Copy each of the following items line for line, with no changes.
################
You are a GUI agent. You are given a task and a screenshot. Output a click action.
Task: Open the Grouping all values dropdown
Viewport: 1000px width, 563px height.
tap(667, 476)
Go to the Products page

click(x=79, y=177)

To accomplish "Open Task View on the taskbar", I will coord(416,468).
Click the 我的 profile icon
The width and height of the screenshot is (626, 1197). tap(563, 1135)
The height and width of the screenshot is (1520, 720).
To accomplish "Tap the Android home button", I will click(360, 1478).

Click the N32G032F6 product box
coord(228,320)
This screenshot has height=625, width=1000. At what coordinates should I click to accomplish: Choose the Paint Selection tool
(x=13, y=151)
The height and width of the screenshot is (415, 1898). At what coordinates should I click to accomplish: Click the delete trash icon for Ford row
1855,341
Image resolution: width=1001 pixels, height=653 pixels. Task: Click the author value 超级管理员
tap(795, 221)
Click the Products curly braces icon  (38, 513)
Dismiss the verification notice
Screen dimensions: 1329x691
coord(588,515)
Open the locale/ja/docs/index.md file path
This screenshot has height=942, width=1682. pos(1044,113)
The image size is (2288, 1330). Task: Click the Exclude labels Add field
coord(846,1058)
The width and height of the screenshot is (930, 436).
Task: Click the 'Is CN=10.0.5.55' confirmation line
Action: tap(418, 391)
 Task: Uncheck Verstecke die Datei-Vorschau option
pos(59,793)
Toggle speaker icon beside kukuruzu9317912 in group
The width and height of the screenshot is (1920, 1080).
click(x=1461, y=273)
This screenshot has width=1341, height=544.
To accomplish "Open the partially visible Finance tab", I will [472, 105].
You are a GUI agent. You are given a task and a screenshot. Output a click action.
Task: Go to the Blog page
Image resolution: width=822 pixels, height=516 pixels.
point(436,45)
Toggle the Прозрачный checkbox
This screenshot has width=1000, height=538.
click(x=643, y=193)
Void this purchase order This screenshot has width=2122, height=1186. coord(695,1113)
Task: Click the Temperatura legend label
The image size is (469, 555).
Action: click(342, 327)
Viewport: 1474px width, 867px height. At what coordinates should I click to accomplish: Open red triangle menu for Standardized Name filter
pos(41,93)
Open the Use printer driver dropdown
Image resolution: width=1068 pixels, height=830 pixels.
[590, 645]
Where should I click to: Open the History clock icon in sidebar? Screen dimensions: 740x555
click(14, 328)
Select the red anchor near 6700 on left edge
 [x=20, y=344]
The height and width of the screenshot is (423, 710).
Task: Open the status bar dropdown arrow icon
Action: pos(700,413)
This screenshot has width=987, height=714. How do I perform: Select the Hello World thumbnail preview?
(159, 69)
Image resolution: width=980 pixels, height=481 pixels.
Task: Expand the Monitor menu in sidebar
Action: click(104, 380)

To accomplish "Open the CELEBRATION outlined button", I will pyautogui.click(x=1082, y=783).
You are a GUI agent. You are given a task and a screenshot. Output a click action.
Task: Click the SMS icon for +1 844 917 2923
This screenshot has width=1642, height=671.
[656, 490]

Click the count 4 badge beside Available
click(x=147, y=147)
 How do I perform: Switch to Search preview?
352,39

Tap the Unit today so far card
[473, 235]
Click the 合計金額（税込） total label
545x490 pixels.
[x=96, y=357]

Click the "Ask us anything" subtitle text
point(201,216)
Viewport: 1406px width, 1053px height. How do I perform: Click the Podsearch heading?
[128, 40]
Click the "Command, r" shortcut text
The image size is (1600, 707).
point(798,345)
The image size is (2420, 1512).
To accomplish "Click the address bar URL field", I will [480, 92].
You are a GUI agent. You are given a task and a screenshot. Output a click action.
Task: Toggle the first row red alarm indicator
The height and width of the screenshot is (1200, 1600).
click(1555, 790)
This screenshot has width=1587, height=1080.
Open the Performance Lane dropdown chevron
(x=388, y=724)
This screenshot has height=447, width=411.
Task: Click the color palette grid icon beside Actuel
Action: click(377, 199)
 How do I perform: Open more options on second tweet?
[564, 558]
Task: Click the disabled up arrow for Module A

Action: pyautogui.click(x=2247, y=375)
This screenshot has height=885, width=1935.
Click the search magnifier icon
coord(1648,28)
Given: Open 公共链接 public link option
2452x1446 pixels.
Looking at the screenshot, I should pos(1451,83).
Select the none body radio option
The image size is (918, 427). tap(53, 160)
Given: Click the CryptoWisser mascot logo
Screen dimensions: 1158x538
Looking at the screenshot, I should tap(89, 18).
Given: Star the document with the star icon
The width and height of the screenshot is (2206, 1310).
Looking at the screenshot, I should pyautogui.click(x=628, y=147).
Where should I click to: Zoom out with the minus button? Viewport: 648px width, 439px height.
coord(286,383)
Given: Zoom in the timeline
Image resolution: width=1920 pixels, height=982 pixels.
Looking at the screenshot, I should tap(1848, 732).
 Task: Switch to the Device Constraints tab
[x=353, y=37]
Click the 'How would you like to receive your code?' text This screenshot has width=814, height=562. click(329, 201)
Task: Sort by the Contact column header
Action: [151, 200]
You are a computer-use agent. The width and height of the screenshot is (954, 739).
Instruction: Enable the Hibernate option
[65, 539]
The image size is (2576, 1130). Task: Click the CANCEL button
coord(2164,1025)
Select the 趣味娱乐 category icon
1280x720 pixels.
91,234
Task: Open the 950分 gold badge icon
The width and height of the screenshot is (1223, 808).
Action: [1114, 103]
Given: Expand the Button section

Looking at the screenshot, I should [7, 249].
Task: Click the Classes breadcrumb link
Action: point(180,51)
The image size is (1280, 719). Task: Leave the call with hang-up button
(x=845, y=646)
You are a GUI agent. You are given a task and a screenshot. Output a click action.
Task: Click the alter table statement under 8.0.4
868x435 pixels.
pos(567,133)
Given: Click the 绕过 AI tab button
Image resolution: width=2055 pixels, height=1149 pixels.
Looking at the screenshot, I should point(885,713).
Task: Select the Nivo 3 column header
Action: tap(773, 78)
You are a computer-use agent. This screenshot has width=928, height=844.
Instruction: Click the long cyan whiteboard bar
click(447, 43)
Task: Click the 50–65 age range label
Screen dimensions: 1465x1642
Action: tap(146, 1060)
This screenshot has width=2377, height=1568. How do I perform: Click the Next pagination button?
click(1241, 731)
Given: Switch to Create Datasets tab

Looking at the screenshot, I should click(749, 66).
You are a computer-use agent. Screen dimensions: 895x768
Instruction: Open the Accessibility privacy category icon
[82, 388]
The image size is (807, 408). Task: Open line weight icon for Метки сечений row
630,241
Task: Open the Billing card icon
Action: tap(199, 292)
################
§ Answer below:
You are a GUI agent. You are given a task and a screenshot. Output a click action.
Task: Open the Grouping all values dropdown
Viewport: 1000px width, 563px height.
tap(667, 476)
Go to the Products page

click(x=79, y=177)

To accomplish "Open Task View on the taskbar", I will coord(416,468).
Click the 我的 profile icon
The width and height of the screenshot is (626, 1197). tap(563, 1135)
The height and width of the screenshot is (1520, 720).
To accomplish "Tap the Android home button", I will click(360, 1478).

Click the N32G032F6 product box
coord(228,320)
This screenshot has height=625, width=1000. At what coordinates should I click to accomplish: Choose the Paint Selection tool
(x=13, y=151)
The height and width of the screenshot is (415, 1898). At what coordinates should I click to accomplish: Click the delete trash icon for Ford row
1855,341
Image resolution: width=1001 pixels, height=653 pixels. Task: Click the author value 超级管理员
tap(795, 221)
Click the Products curly braces icon  (38, 513)
Dismiss the verification notice
Screen dimensions: 1329x691
coord(588,515)
Open the locale/ja/docs/index.md file path
This screenshot has height=942, width=1682. pos(1044,113)
The image size is (2288, 1330). Task: Click the Exclude labels Add field
coord(846,1058)
The width and height of the screenshot is (930, 436).
Task: Click the 'Is CN=10.0.5.55' confirmation line
Action: tap(418, 391)
 Task: Uncheck Verstecke die Datei-Vorschau option
pos(59,793)
Toggle speaker icon beside kukuruzu9317912 in group
The width and height of the screenshot is (1920, 1080).
click(x=1461, y=273)
This screenshot has width=1341, height=544.
To accomplish "Open the partially visible Finance tab", I will [472, 105].
You are a GUI agent. You are given a task and a screenshot. Output a click action.
Task: Go to the Blog page
Image resolution: width=822 pixels, height=516 pixels.
point(436,45)
Toggle the Прозрачный checkbox
This screenshot has width=1000, height=538.
click(x=643, y=193)
Void this purchase order This screenshot has width=2122, height=1186. coord(695,1113)
Task: Click the Temperatura legend label
The image size is (469, 555).
Action: click(342, 327)
Viewport: 1474px width, 867px height. At what coordinates should I click to accomplish: Open red triangle menu for Standardized Name filter
pos(41,93)
Open the Use printer driver dropdown
Image resolution: width=1068 pixels, height=830 pixels.
[590, 645]
Where should I click to: Open the History clock icon in sidebar? Screen dimensions: 740x555
click(14, 328)
Select the red anchor near 6700 on left edge
 [x=20, y=344]
The height and width of the screenshot is (423, 710).
Task: Open the status bar dropdown arrow icon
Action: pos(700,413)
This screenshot has width=987, height=714. How do I perform: Select the Hello World thumbnail preview?
(159, 69)
Image resolution: width=980 pixels, height=481 pixels.
Task: Expand the Monitor menu in sidebar
Action: click(104, 380)

To accomplish "Open the CELEBRATION outlined button", I will pyautogui.click(x=1082, y=783).
You are a GUI agent. You are given a task and a screenshot. Output a click action.
Task: Click the SMS icon for +1 844 917 2923
This screenshot has width=1642, height=671.
[656, 490]

Click the count 4 badge beside Available
click(x=147, y=147)
 How do I perform: Switch to Search preview?
352,39

Tap the Unit today so far card
[473, 235]
Click the 合計金額（税込） total label
545x490 pixels.
[x=96, y=357]

Click the "Ask us anything" subtitle text
point(201,216)
Viewport: 1406px width, 1053px height. How do I perform: Click the Podsearch heading?
[128, 40]
Click the "Command, r" shortcut text
The image size is (1600, 707).
point(798,345)
The image size is (2420, 1512).
To accomplish "Click the address bar URL field", I will [480, 92].
You are a GUI agent. You are given a task and a screenshot. Output a click action.
Task: Toggle the first row red alarm indicator
The height and width of the screenshot is (1200, 1600).
click(1555, 790)
This screenshot has width=1587, height=1080.
Open the Performance Lane dropdown chevron
(x=388, y=724)
This screenshot has height=447, width=411.
Task: Click the color palette grid icon beside Actuel
Action: click(377, 199)
 How do I perform: Open more options on second tweet?
[564, 558]
Task: Click the disabled up arrow for Module A

Action: pyautogui.click(x=2247, y=375)
This screenshot has height=885, width=1935.
Click the search magnifier icon
coord(1648,28)
Given: Open 公共链接 public link option
2452x1446 pixels.
Looking at the screenshot, I should pos(1451,83).
Select the none body radio option
The image size is (918, 427). tap(53, 160)
Given: Click the CryptoWisser mascot logo
Screen dimensions: 1158x538
Looking at the screenshot, I should tap(89, 18).
Given: Star the document with the star icon
The width and height of the screenshot is (2206, 1310).
Looking at the screenshot, I should pyautogui.click(x=628, y=147).
Where should I click to: Zoom out with the minus button? Viewport: 648px width, 439px height.
coord(286,383)
Given: Zoom in the timeline
Image resolution: width=1920 pixels, height=982 pixels.
Looking at the screenshot, I should tap(1848, 732).
 Task: Switch to the Device Constraints tab
[x=353, y=37]
Click the 'How would you like to receive your code?' text This screenshot has width=814, height=562. click(329, 201)
Task: Sort by the Contact column header
Action: [151, 200]
You are a computer-use agent. The width and height of the screenshot is (954, 739).
Instruction: Enable the Hibernate option
[65, 539]
The image size is (2576, 1130). Task: Click the CANCEL button
coord(2164,1025)
Select the 趣味娱乐 category icon
1280x720 pixels.
91,234
Task: Open the 950分 gold badge icon
The width and height of the screenshot is (1223, 808).
Action: [1114, 103]
Given: Expand the Button section

Looking at the screenshot, I should [7, 249].
Task: Click the Classes breadcrumb link
Action: point(180,51)
The image size is (1280, 719). Task: Leave the call with hang-up button
(x=845, y=646)
You are a GUI agent. You are given a task and a screenshot. Output a click action.
Task: Click the alter table statement under 8.0.4
868x435 pixels.
pos(567,133)
Given: Click the 绕过 AI tab button
Image resolution: width=2055 pixels, height=1149 pixels.
Looking at the screenshot, I should point(885,713).
Task: Select the Nivo 3 column header
Action: tap(773, 78)
You are a computer-use agent. This screenshot has width=928, height=844.
Instruction: Click the long cyan whiteboard bar
click(447, 43)
Task: Click the 50–65 age range label
Screen dimensions: 1465x1642
Action: tap(146, 1060)
This screenshot has width=2377, height=1568. How do I perform: Click the Next pagination button?
click(1241, 731)
Given: Switch to Create Datasets tab

Looking at the screenshot, I should click(749, 66).
You are a computer-use agent. Screen dimensions: 895x768
Instruction: Open the Accessibility privacy category icon
[82, 388]
The image size is (807, 408). Task: Open line weight icon for Метки сечений row
630,241
Task: Open the Billing card icon
Action: tap(199, 292)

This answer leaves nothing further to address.